By exploring the behavior of matter with the aid of the thermometer, it soon became evident that there were a number of physical occurrences that happened at fixed temperatures. In 1665, Boyle, Hooke, and Huygens, European natural scientists, independently recognized that that fact could provide a reliable reference point for any thermometer. Hooke suggested using the freezing point of water, and Huygens offered its boiling point. In 1694, an Italian scientist Carlo Rinaldini used both the freezing and boiling points of water to standardize two widely spaced points on his thermometer.
As we will see, the manner in which any material - mercury, alcohol, water, glass, whatever - expands on heating is characteristic of that material. What this means practically is that thermometers that differ in their physical construction and yet have the same two fixed reference points, will necessarily agree exactly only at those two points.

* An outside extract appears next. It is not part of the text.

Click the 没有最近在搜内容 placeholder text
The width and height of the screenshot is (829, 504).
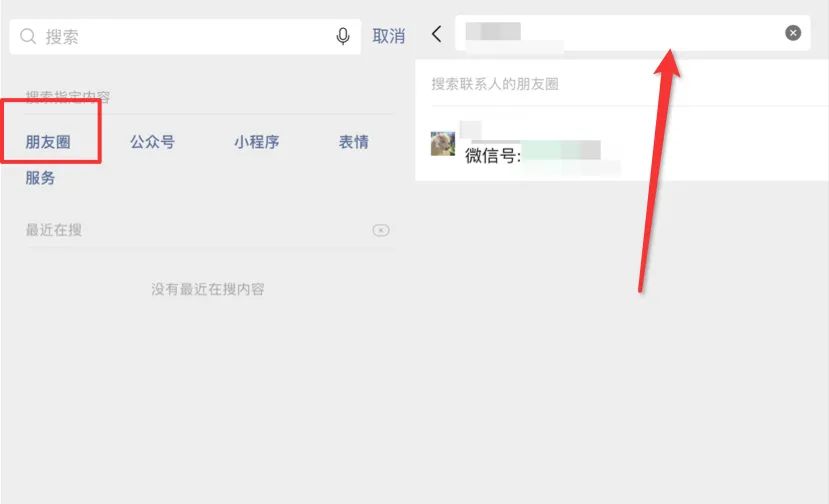click(208, 289)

The range of temperatures we deal with is extensive, and there is now a whole arsenal of different kinds of thermometers, each with its own virtues. The familiar mercury-in-glass instrument is only useful between the points where mercury freezes and glass melts. Moreover, it can be used reliably only when its presence doesn't affect the temperature being determined. If you want to measure the temperature of a flea or a thermonuclear fireball, the old mercury-in-glass standby will not be of much help. Accordingly, there are electrical resistance thermometers, optical thermometers, thermocouples, and constant-volume gas thermometers, to name a few. Of these, the standard for accuracy and reproducibility is still the constant-volume gas instrument as shown in the figure below, though it is large, slow, delicate, and inconvenient.
Sometime around 1702, Guillaume Amontons devised an improvement on Galileo's thermoscope that has evolved into the modern constant-volume gas thermometer shown here.

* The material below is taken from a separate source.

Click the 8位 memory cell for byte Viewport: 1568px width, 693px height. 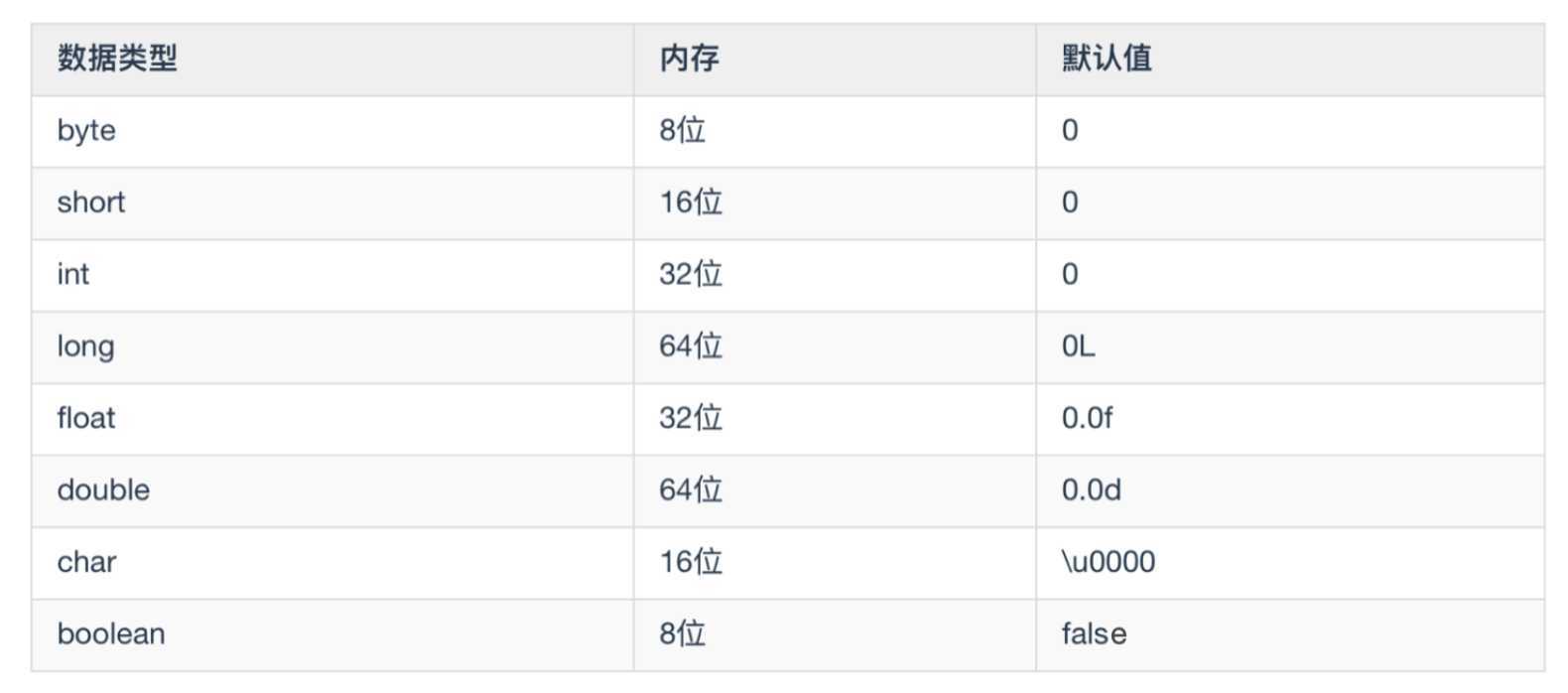click(682, 131)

Let's have a look at what happens with a typical gas as its temperature is lowered.
The image below shows the behavior of a gas at a constant volume. As the gas is cooled, its atoms lose some of their thermal energy; they travel more slowly and collide with the chamber walls less frequently and less forcefully. As a result, the pressure in the chamber drops. All gases behave essentially the same way. Their P versus T graphs have different slopes, but they are all straight lines, and they all head toward -273.15oC.
The important feature is that the graph is a straight line -- the pressure falls linearly until the gas liquefies and the process abruptly ends. Remarkably, all gases behave nearly the same way. Moreover, when the straight line for any gas is extended downward, it crosses the zero-pressure axis at a temperature of -273.15oC, or absolute zero.

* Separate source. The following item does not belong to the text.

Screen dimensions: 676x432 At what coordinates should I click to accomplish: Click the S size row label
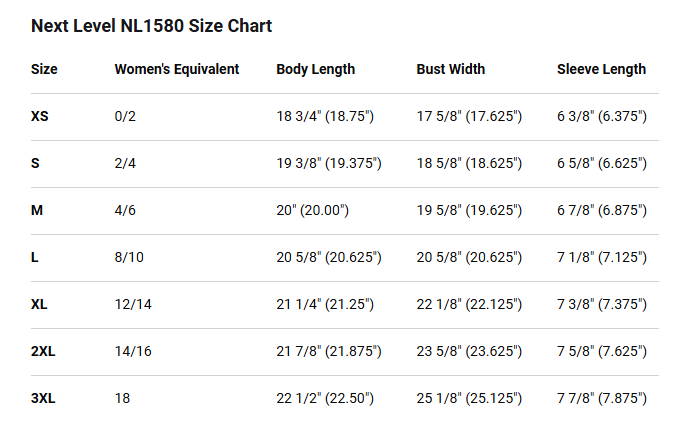[x=35, y=163]
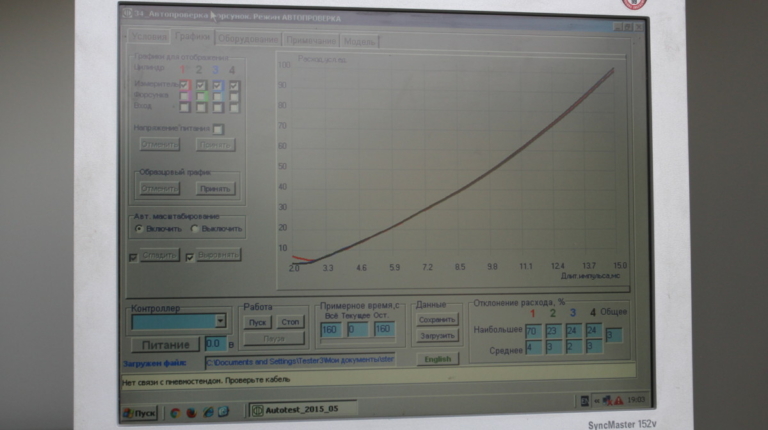The height and width of the screenshot is (430, 768).
Task: Click the fourth quick launch icon
Action: click(223, 411)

Similarly, if the pressure is kept constant, the volume of a gas will collapse linearly, again approaching the zero-volume axis at the same -273.15oC as in the figure below. This point is now believed to be the very limit of low temperature: absolute zero.
As the temperature of a gas is lowered, its atoms are less energetic. To keep the pressure constant, the volume must decrease, which will make it easier for atoms to strike the chamber walls frequently, thereby sustaining the pressure. All gases shrink toward zero volume at T = -273.15oC.
Amontons, studying the behavior of a number of gases, showed that each volume changed by the same percentage for a given change in temperature. Astutely, he recognized that a decrease in pressure down to zero would accompany a decrease in temperature down to some limiting value of coldness. Later, J.H. Lambert repeated these experiments with greater accuracy, concluding (ca. 1779) that there was indeed a temperature limit. 'Now a degree of heat equal to zero', wrote Lambert, 'is really what may be called absolute cold.'
Absolute zero certainly seems the place to begin a temperature scale. Still, the idea received little attention for well over half a century. Then, in 1848, William Thomson (later to become Lord Kelvin), formalized the idea theoretically. On the basis of very different thermodynamic considerations, he proposed an absolute temperature scale that turned out to be in perfect agreement with the results from the constant volume gas thermometer.
Today, the practical laboratory temperature reference is the triple point of water: the unique circumstance of temperature (0.01oC) and pressure (610Pa) where solid, liquid, and vapor coexist. Absolute zero (-273.15oC) and the triple point (0.01oC) are separated by 273.16 Celsius degrees.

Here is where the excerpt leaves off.